Set tasks
A. Change "administration" to "government" in the passage of the abstract on popular culture, starting at the words "Through the changing" and stopping after "approach’s gaining strength.".
B. Write what comes next in the abstract on popular culture and television series, picking up after its final sentence.

Page

****************************************

POPÜLER KÜLTÜRÜN DOLAŞIMA SOKULMASINDA TELEVİZYON DİZİLERİNİN ROLÜNÜN BAUDRİLLARD EKSENİNDE DEĞERLENDİRİLMESİ

Fatma Altınbaş Sarıgül,
Yard. Doç. Dr., TÜRKİYE, fatos.altinbas@gmail.com

Abstract

Evaluation of the Role of Television Series in Popular Culture’s Got into Circulation in the Line of Baudrillard
Popular culture was able to be dominant against elitist culture in twentieth century. Before the twentieth century, popular culture was prevented from presenting itself as an honourable culture to the society because of the reason that democracy and the other communication channels did not developed enough and also both government and all the communication channels that existed in that time were possessed by producers of the elitist culture.

Through the changing of political and economic conditions, for the approaches other than elitists’ way was cleared to become dominant. Likewise, it was possible for non-elite staff to gain importance in administration and the distribution of knowledge. The opinion of the mind’s being formed in an elitist way is honourable began to be inverted with the populist approach’s gaining strength.

****************************************

Supplied material
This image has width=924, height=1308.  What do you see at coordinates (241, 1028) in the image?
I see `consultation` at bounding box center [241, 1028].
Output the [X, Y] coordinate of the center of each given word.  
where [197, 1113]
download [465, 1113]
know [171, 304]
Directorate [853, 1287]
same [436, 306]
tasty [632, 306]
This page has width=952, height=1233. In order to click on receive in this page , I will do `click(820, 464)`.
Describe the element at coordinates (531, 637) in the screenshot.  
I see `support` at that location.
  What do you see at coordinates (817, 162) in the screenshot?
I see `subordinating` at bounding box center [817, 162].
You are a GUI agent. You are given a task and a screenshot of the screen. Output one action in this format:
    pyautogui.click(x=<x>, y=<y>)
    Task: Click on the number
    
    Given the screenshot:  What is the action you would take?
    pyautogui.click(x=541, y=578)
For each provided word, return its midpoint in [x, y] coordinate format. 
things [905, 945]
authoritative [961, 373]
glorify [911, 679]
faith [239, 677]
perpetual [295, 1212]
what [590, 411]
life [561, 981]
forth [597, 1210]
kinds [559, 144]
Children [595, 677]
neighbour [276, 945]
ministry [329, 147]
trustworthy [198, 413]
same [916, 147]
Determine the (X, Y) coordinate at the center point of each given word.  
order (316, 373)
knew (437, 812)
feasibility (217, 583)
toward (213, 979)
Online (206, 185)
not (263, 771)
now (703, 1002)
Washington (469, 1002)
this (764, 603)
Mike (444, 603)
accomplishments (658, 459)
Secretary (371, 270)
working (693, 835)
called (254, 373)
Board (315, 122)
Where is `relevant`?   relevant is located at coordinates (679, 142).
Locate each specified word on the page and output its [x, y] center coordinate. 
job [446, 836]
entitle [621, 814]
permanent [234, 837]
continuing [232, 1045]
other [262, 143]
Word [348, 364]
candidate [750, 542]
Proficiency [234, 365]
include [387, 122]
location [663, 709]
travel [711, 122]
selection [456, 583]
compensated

****************************************

Written answers
A.
Through the changing of political and economic conditions, for the approaches other than elitists’ way was cleared to become dominant. Likewise, it was possible for non-elite staff to gain importance in government and the distribution of knowledge. The opinion of the mind’s being formed in an elitist way is honourable began to be inverted with the populist approach’s gaining strength.

B.
Contemporaneous to gaining importance of popular culture in plastic arts, performing arts that are based on scenario like theatre, opera, ballet, which appealed to minorities, got off the monopolise of the elite minorities with the invention of cinema and television, massified swiftly and then became enabling to the access of public. Cinema and television moved that movement in the art to every aspect of the daily culture. Thus, popular culture did not remain limited to art, but evolved to a structure that penetrates each area of life.

Television series became one of the most important carriers in production and spreading of the popular culture. Television series are sending various images, opinions and perceptions, and creating various interactions in the behaviours of audience through its sendings, and establishing a system of guidance in our perception related to the external world. Perfect personalities that are built through scenarios, heroes, anti-heroes, living love stories are the products which are claimed to represent the life but actually exists beyond the real life. Therefore, there is a “hyper-reality” in these conditions.

In this post-industrial world, built-hyper-reality took place of the reproduction of the things in life and the audience. Umberto Eco, the inventor of this concept, defined hyper-reality in 1975 as “copied one took precedence over the real one”. However, Baudrillard determined the final form of that concept. He placed hyper-reality somewhere beyond the Eco and defined as “copied one replaced of the real one”. Hence, if there is hyper-realty, there is no reality.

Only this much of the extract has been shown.